◆ Brief:
Extract exactly and only the lines from the one containing "How do I perform: Click" through the end of the entries below. Pictures should not appear in the copy.

◆ Data for the task:
╔══

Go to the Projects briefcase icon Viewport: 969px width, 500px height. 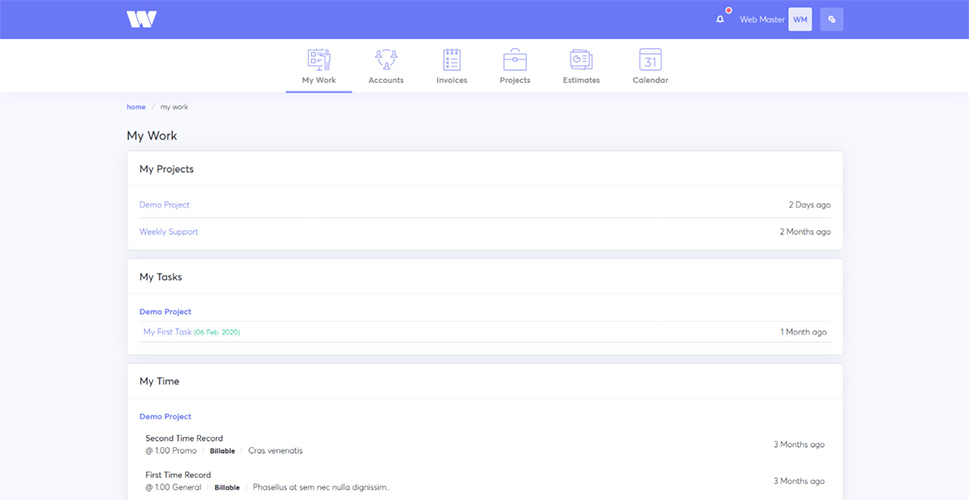(515, 59)
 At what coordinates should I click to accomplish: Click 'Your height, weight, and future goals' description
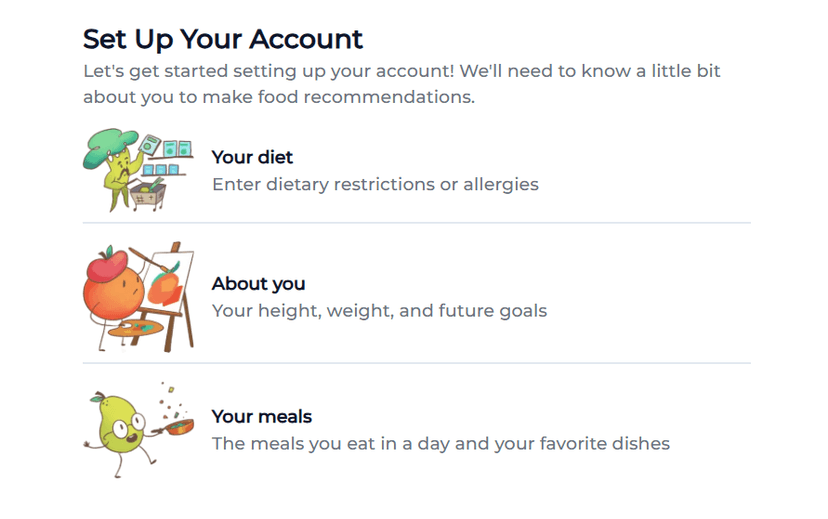coord(379,311)
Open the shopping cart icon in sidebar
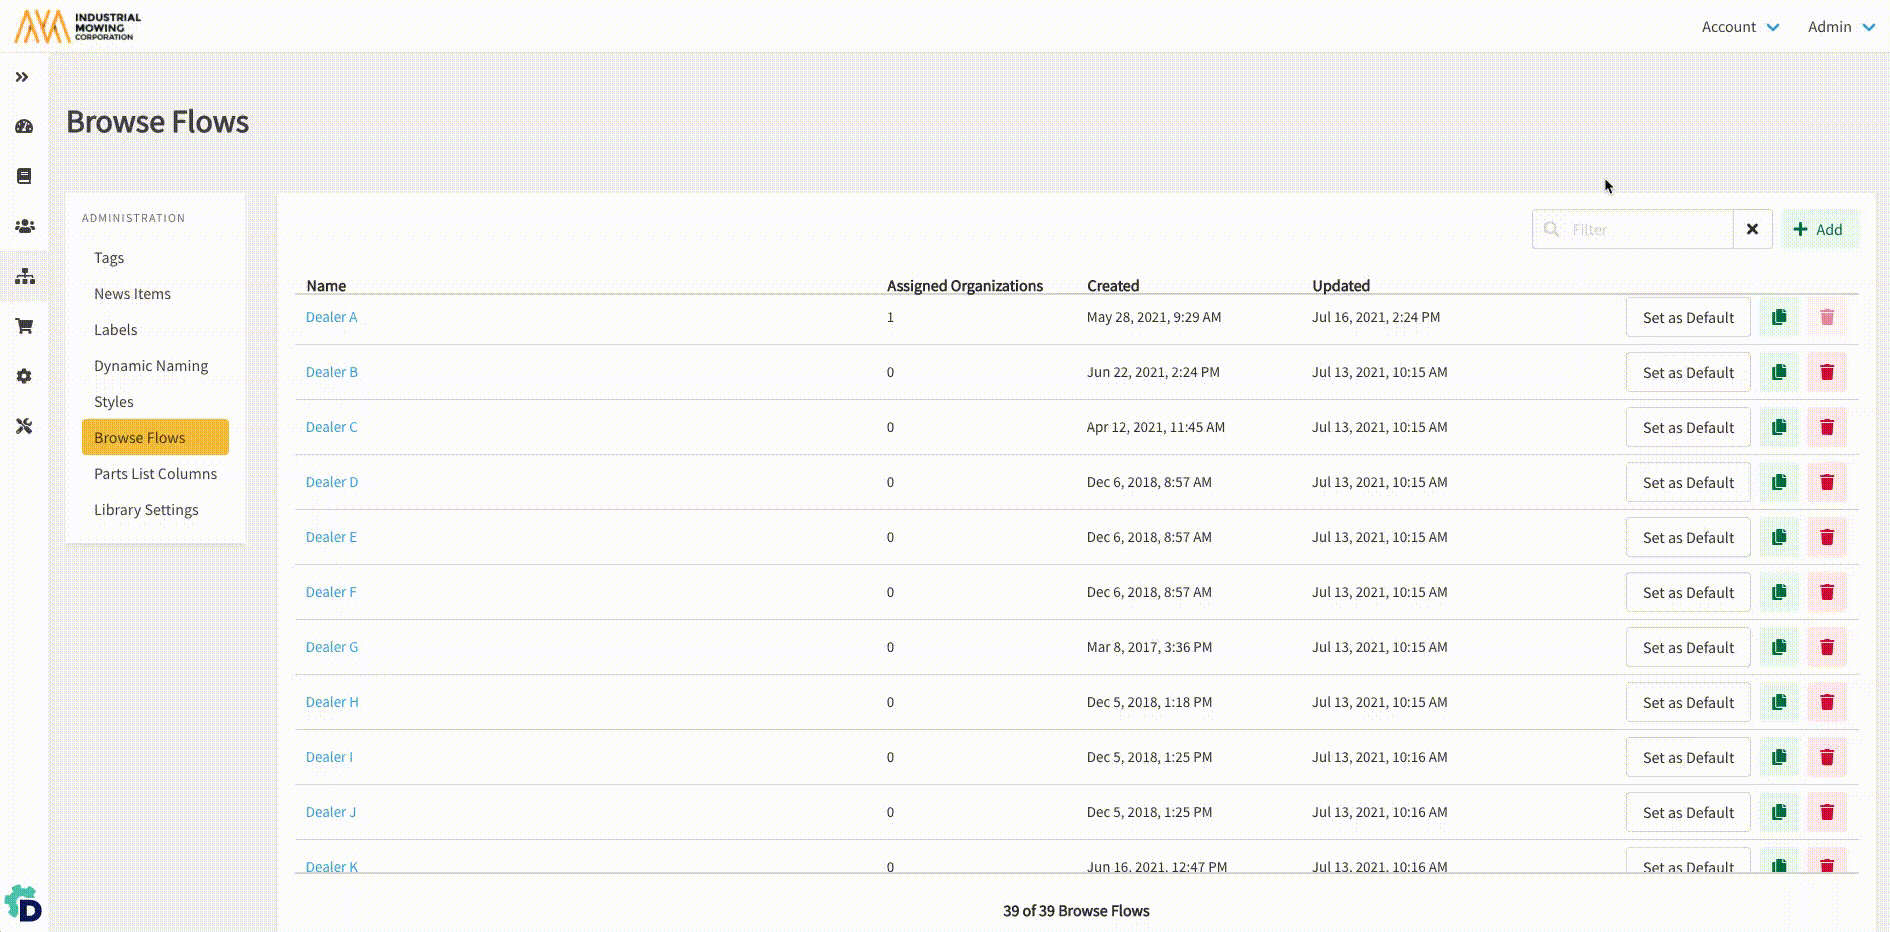The height and width of the screenshot is (932, 1890). click(24, 326)
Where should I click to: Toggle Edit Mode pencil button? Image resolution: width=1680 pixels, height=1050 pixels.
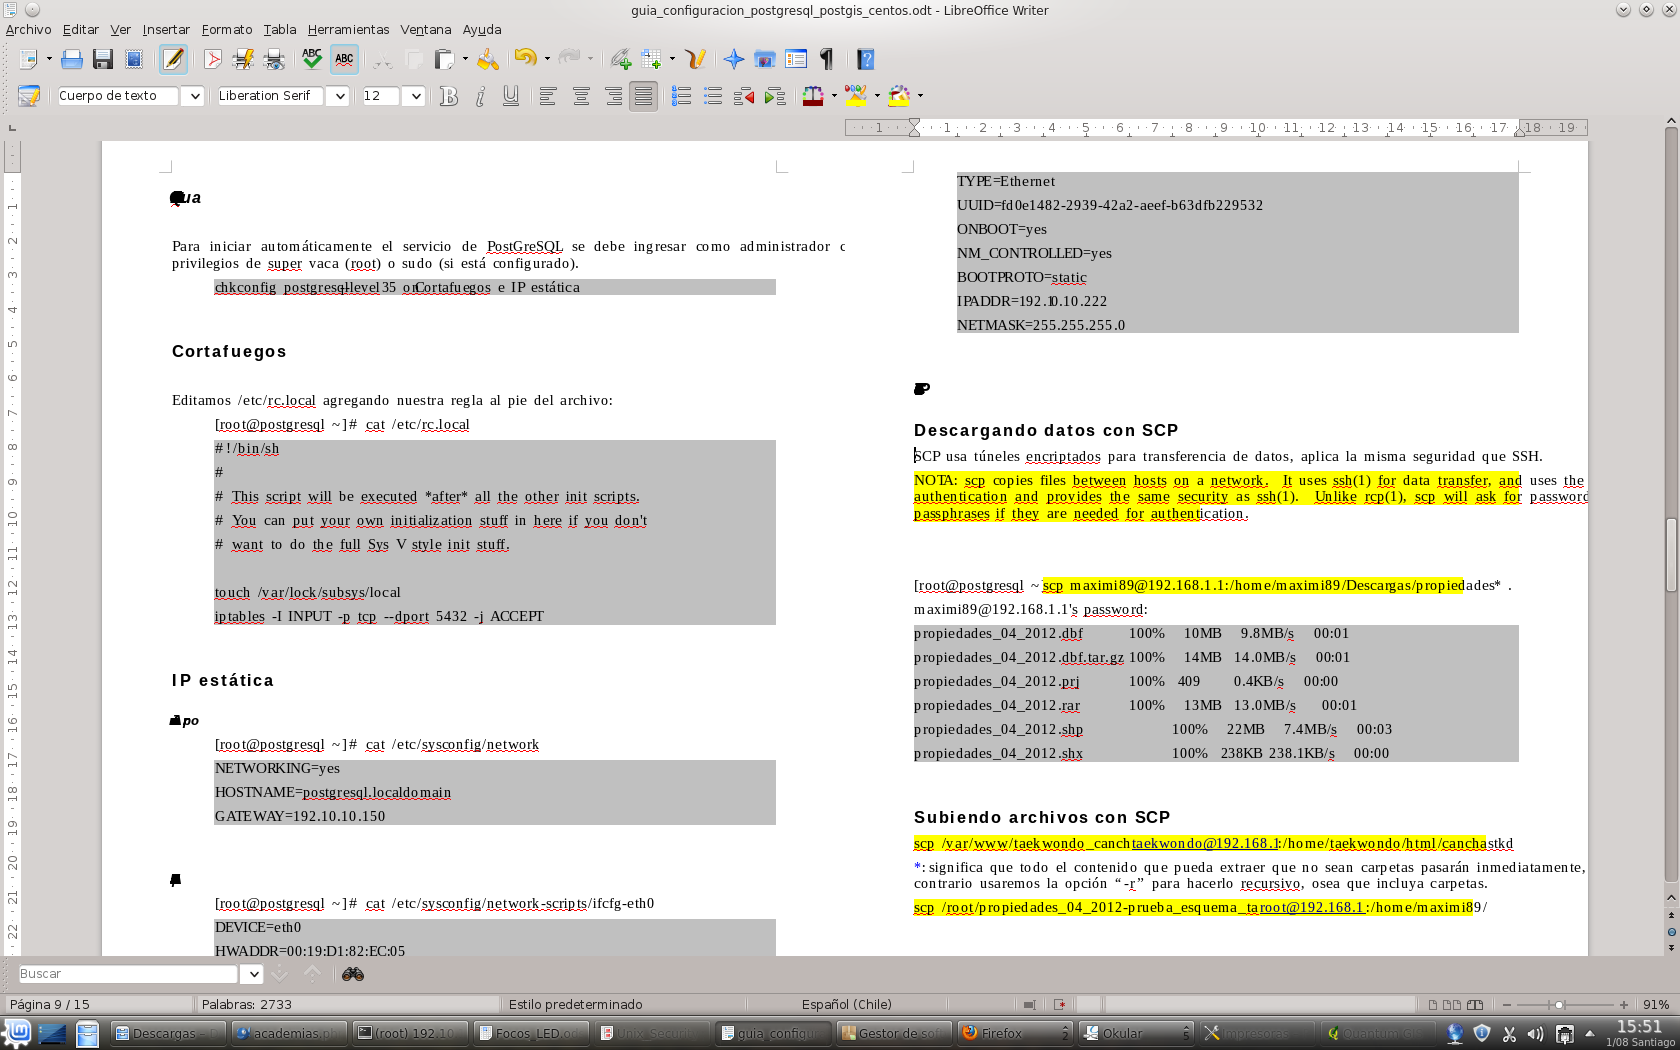coord(173,60)
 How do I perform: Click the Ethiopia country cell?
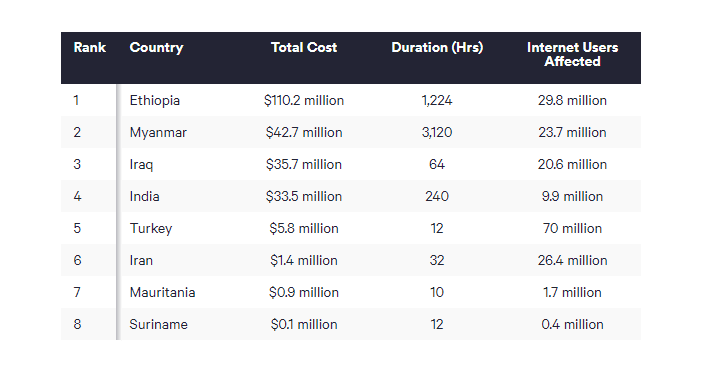[155, 101]
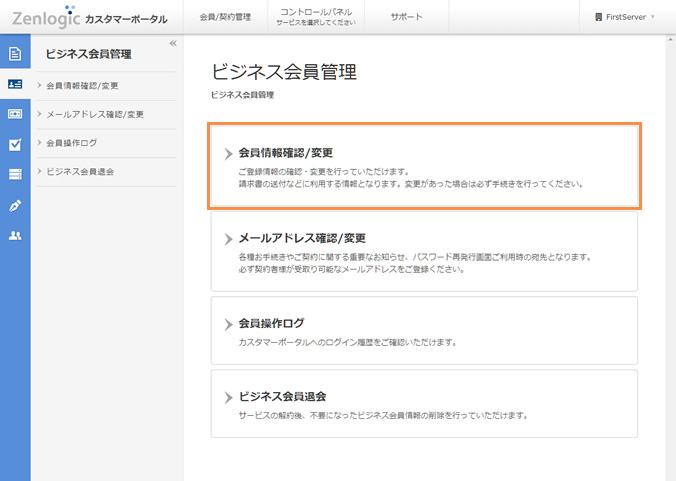Open the サポート menu
This screenshot has height=481, width=676.
[x=406, y=17]
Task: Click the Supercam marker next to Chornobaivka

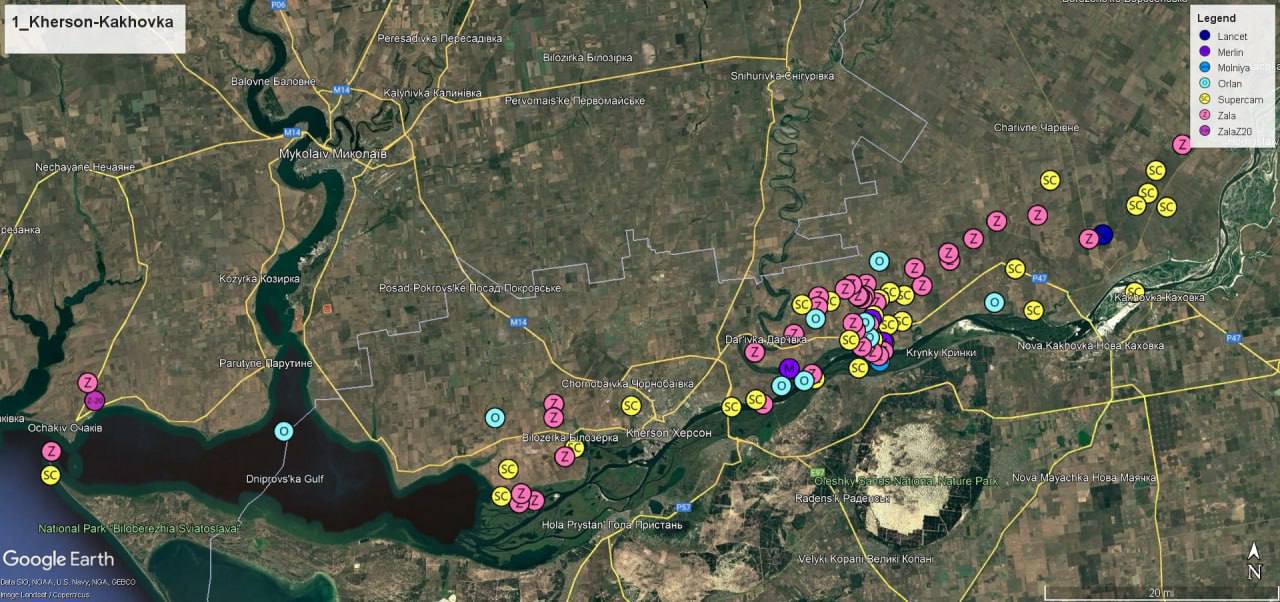Action: (631, 405)
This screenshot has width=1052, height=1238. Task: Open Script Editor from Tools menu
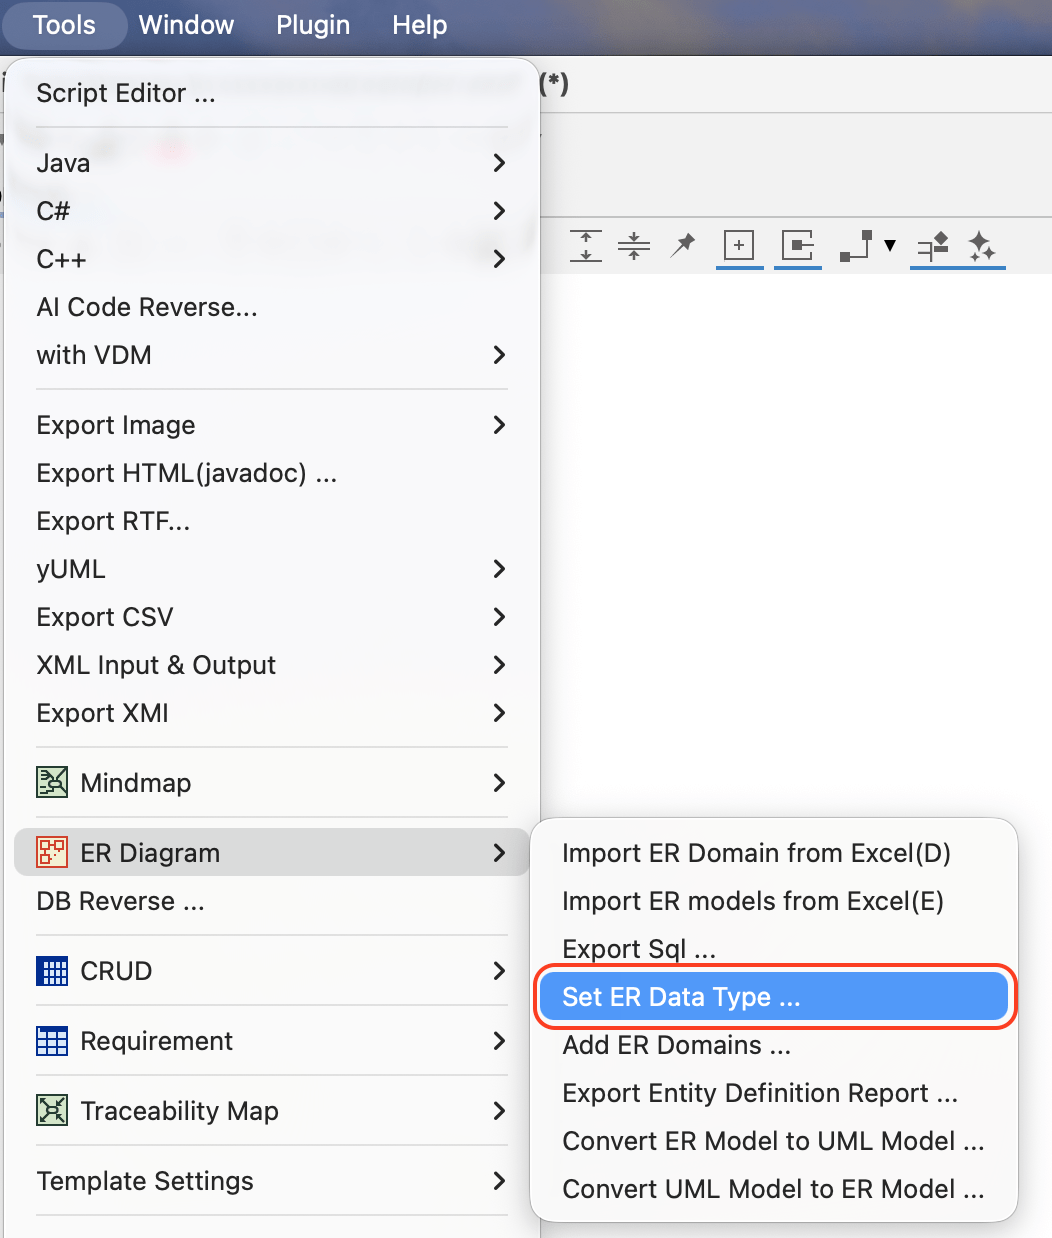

╚══

◆ Result for this task:
 How do I perform: Click the Ethiopia country cell?
[155, 101]
Open the サポート menu
This screenshot has height=481, width=676.
[x=406, y=17]
Task: Click the Supercam marker next to Chornobaivka

Action: (631, 405)
This screenshot has width=1052, height=1238. Task: Open Script Editor from Tools menu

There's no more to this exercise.